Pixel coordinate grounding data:
◆ ◆ ◆ ◆ ◆ ◆ ◆

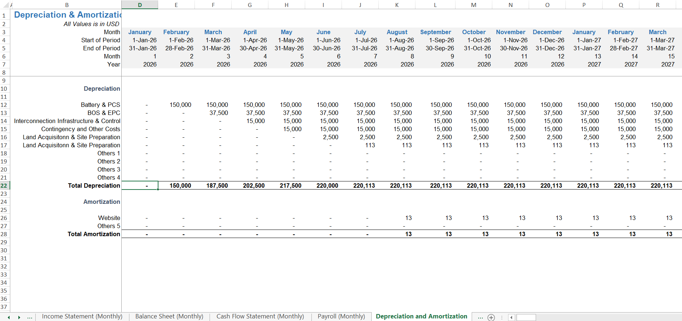682x321 pixels.
Task: Click the Total Depreciation label cell
Action: (x=66, y=185)

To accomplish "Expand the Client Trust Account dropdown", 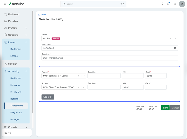I will [84, 87].
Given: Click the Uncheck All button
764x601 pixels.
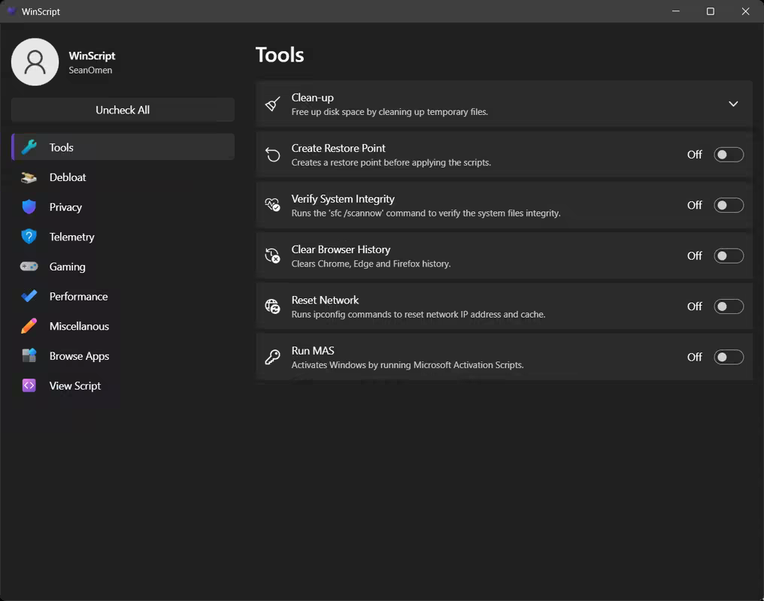Looking at the screenshot, I should 123,110.
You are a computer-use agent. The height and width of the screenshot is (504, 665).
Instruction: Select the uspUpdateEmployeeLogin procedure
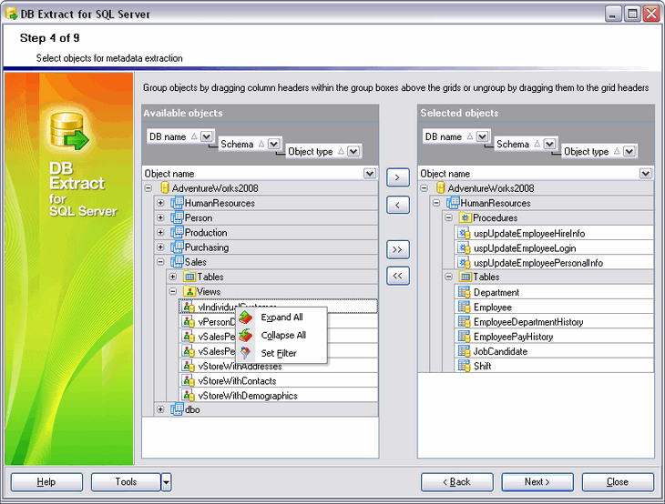[x=526, y=248]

◆ ◆ ◆ ◆ ◆ ◆ ◆

Exercise goal
Make an exact copy of the lines of the records from the line containing "Instruction: Select the" through the final line, both ends included, but not of the pictures.

The answer
Instruction: Select the uspUpdateEmployeeLogin procedure
[x=526, y=248]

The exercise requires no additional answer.